◆ Exercices à réaliser
A: Répondez aux questions suivantes à l'aide du texte sur Raimon Panikkar.
(i) De quelles traditions Raimon Panikkar possède-t-il des connaissances qualifiées d'exceptionnelles ?
(ii) Que continuent de faire beaucoup de gens à l'égard de Dieu ?
(iii) À travers quelle crise la crise actuelle se révèle-t-elle ?
B: Indiquez si chacune des affirmations suivantes est conforme au texte sur Raimon Panikkar, en citant les mots qui le justifient.
(i) Raimon Panikkar est présenté comme un penseur conventionnel.
(ii) Des théologiens affirment depuis longtemps qu'en toute rigueur on ne peut parler de Dieu.
(iii) Le divin a toujours fait l'objet d'une interprétation unique.
C: Recopiez le passage du texte sur Raimon Panikkar qui va de « Cela posé on » jusqu'à « son concept ? ».

◆ Extrait de page
=======

Raimon Panikkar n’est pas un penseur conventionnel : il brise de nombreux schémas, conventions et préjugés.Sa solide connaissance de la tradition philosophique occidentale et ses exceptionnelles connaissances des traditions philosophiques et spirituelles de l’orient lui ont conféré les conditions à une capacité pour le dialogue inter-philosophique et inter-religieux absolument inusité.Dans les extraits qui vont suivre il trace un portrait sans complaisance de la société actuelle et de son rapport au spirituel.
« Que l’on considère l’une quelconque des acceptions du symbole Dieu, y compris celle d’un futur plus ou moins absolu, Dieu peut exister ou non. Mais ce qui est certain, c’est que pour beaucoup, Dieu s’avère superflu et paraît être inefficace, sourd ou pour le moins muet, puisqu’il permet toutes sortes d’holocaustes, d’injustices et de souffrances. Le divin, ou si l’on préfère le surhumain, a été le point de référence constant tout au long de l’histoire humaine, bien qu’il ait donné lieu à des interprétations très variées. Ce point de référence est actuellement en crise et c’est le problème de Dieu, quel que soit le nom qu’on lui donne : la question du centre de la réalité et de la vie humaine.
Il est certain que beaucoup continuent d’en appeler à Dieu mais peu espèrent obtenir une réponse. La crise actuelle se révèle à travers une crise de l’invocation. Des théologiens de diverses confessions et traditions religieuses nous disent depuis longtemps que, en toute rigueur, on ne peut parler de Dieu ; mais le croyant continue à l’invoquer pour qu’il envoie la pluie ou guérisse les personnes aimées, pour que sa volonté s’accomplisse et que son règne vienne, ou qu’il se manifeste au moins par une justice et une paix, plus grandes.
Cela posé on ne peut parler de Dieu d’une manière appropriée parce que c’est un mystère, si l’on ne peut invoquer Dieu parce qu’il ne répond pas, si toutes les causes secondes se voient dorénavant monopolisées par les explications scientifiques du présent et du futur et si toutes les peines de cœur trouvent un meilleur remède dans l’Amour humain que dans l’Amour divin (qu’au passage la psychanalyse a fait voler en éclats), quelle fonction exerce encore ce qui dans tant de traditions reçoit le nom de Dieu, pour purifié que puisse être son concept ?
L’homme aurait-il au bout de tant de millénaires, réussi enfin à crucifier Dieu, ou, pour le dire de façon moins violente, à l’éliminer en en faisant une hypothèse superflue ?
Est-il possible que les monothéistes soient appelés à disparaître de la face de la terre ? A moins qu’ils n’entreprennent à nouveau une « guerre sainte » contre les « non-croyants » ?

=======

◆ Bloc de données
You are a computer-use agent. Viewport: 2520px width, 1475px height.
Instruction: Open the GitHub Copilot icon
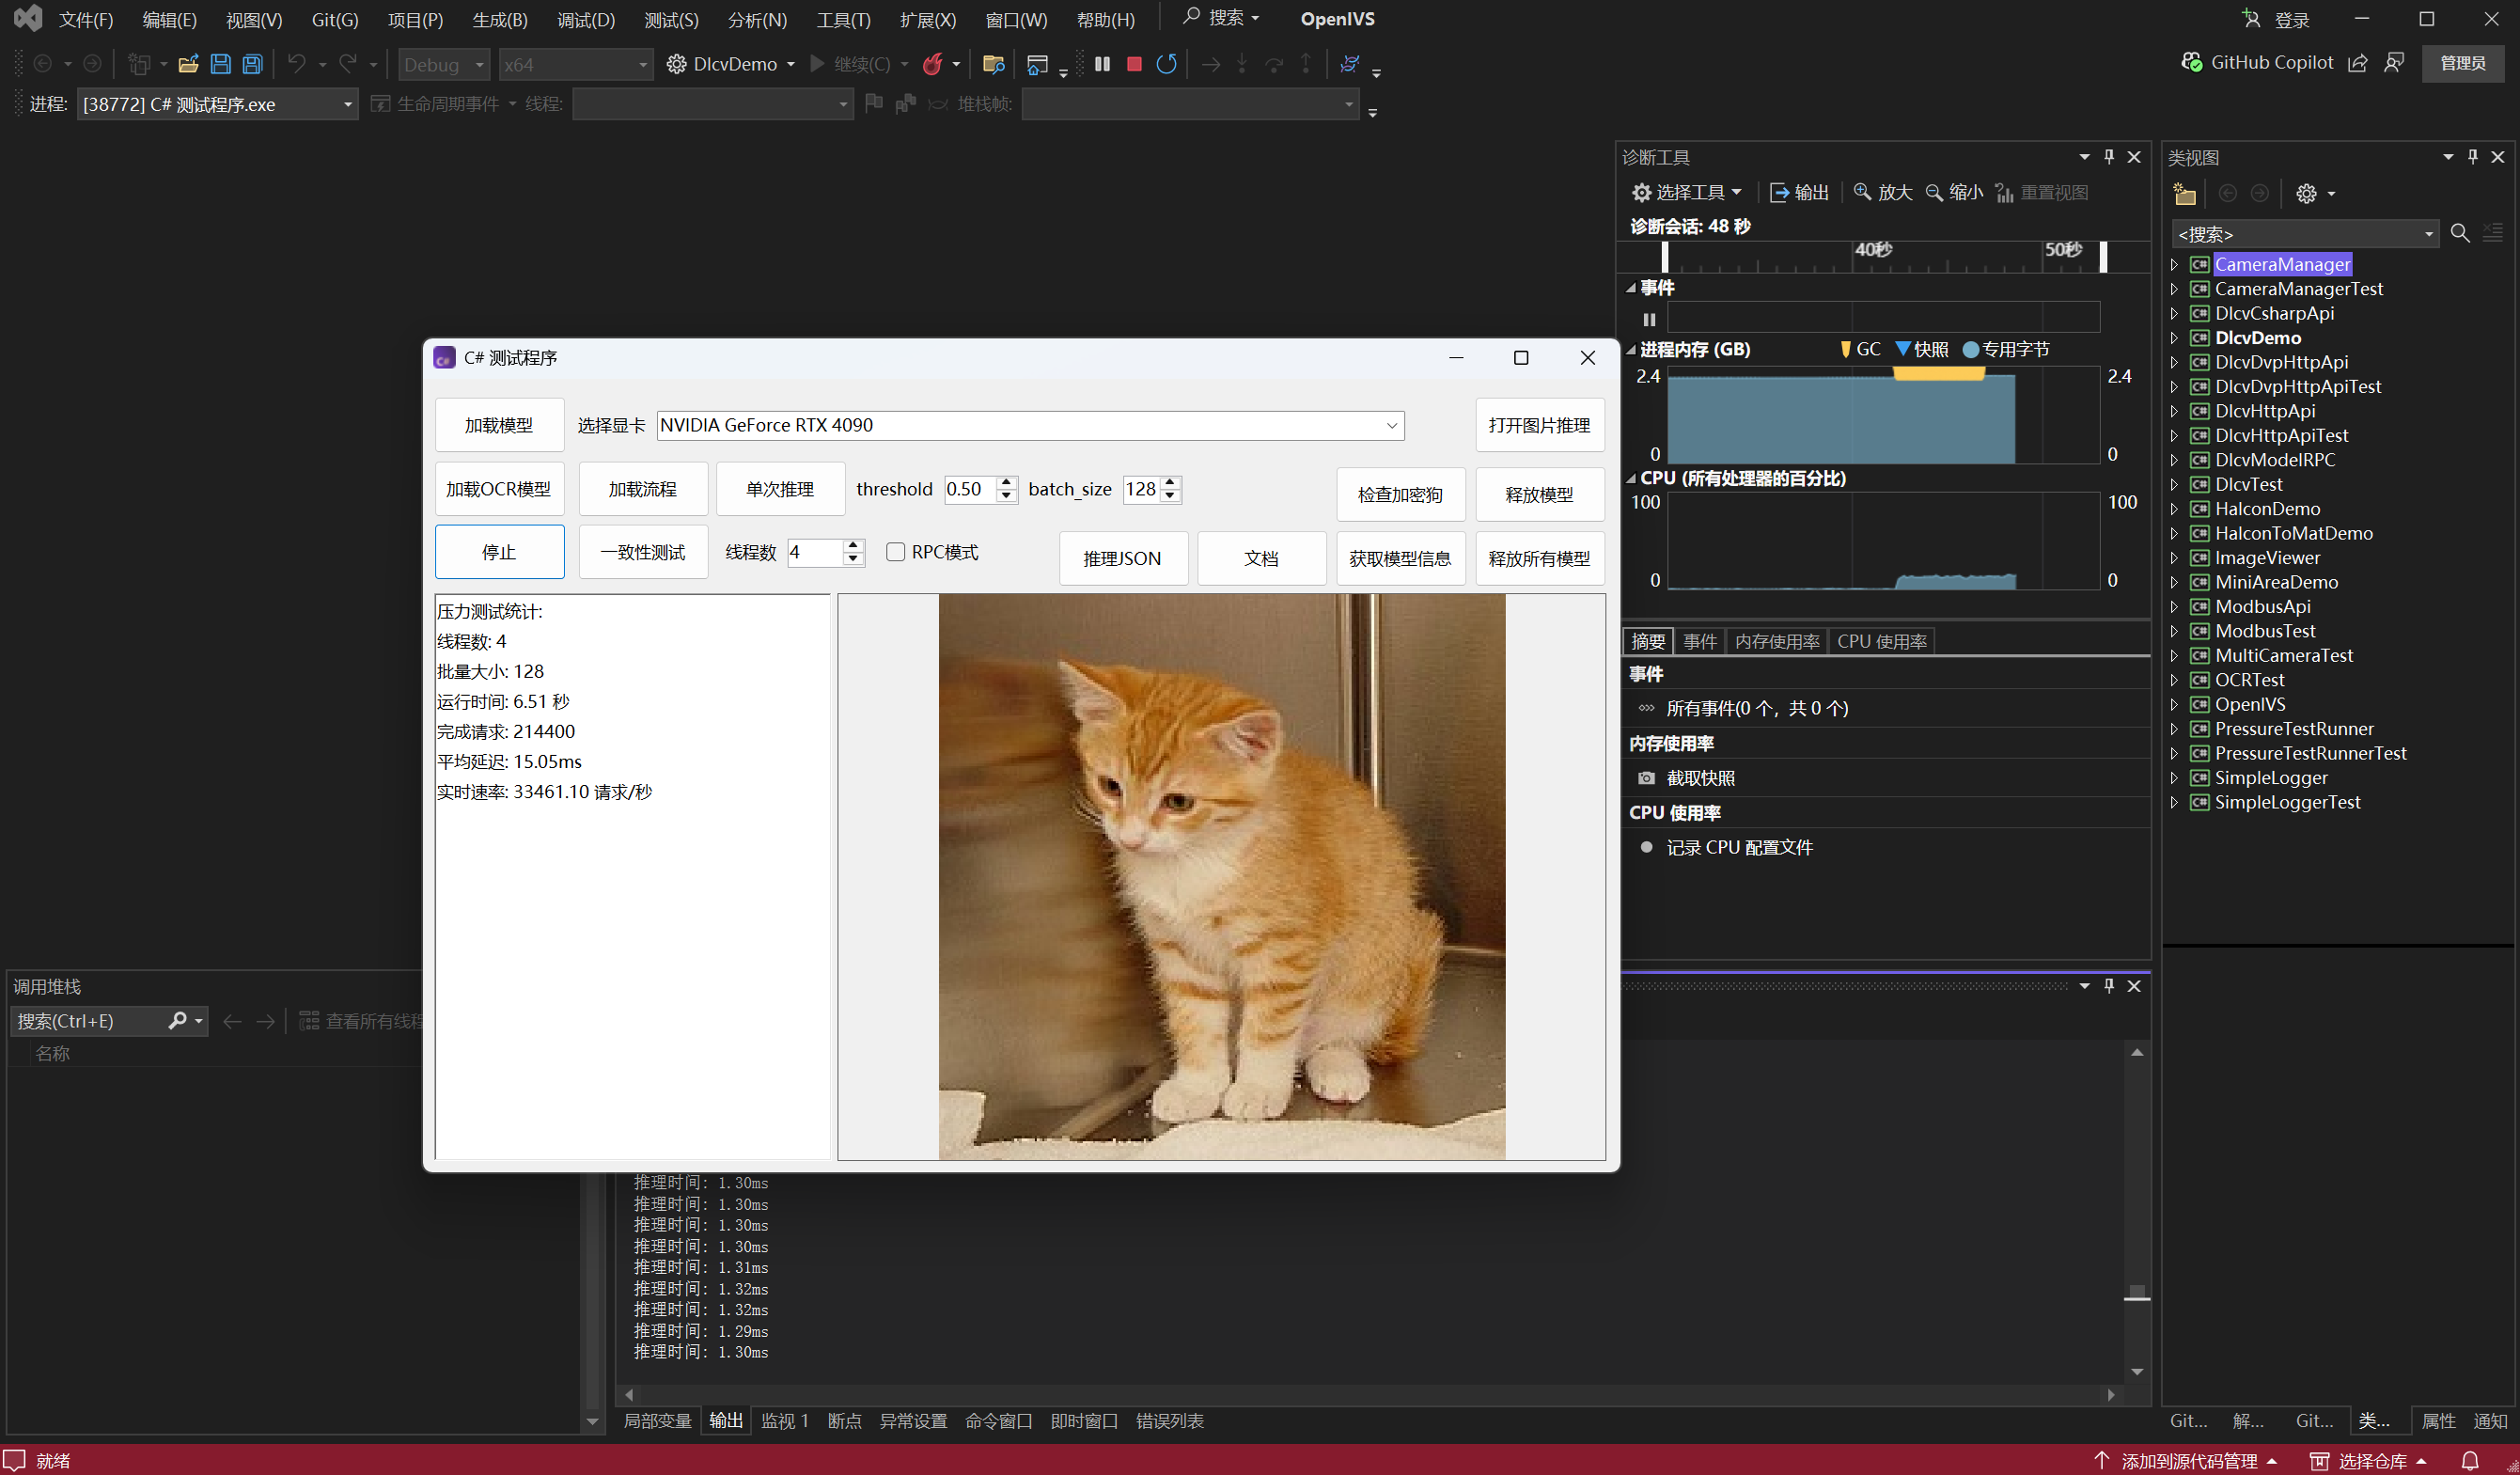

=======

◆ Corrigé des exercices
A:
(i) Des traditions philosophiques et spirituelles de l'orient.
(ii) Ils continuent d'en appeler à Dieu.
(iii) À travers une crise de l'invocation.

B:
(i) Non : « Raimon Panikkar n’est pas un penseur conventionnel ».
(ii) Oui : « Des théologiens de diverses confessions et traditions religieuses nous disent depuis longtemps que, en toute rigueur, on ne peut parler de Dieu ».
(iii) Non : « bien qu’il ait donné lieu à des interprétations très variées ».

C:
Cela posé on ne peut parler de Dieu d’une manière appropriée parce que c’est un mystère, si l’on ne peut invoquer Dieu parce qu’il ne répond pas, si toutes les causes secondes se voient dorénavant monopolisées par les explications scientifiques du présent et du futur et si toutes les peines de cœur trouvent un meilleur remède dans l’Amour humain que dans l’Amour divin (qu’au passage la psychanalyse a fait voler en éclats), quelle fonction exerce encore ce qui dans tant de traditions reçoit le nom de Dieu, pour purifié que puisse être son concept ?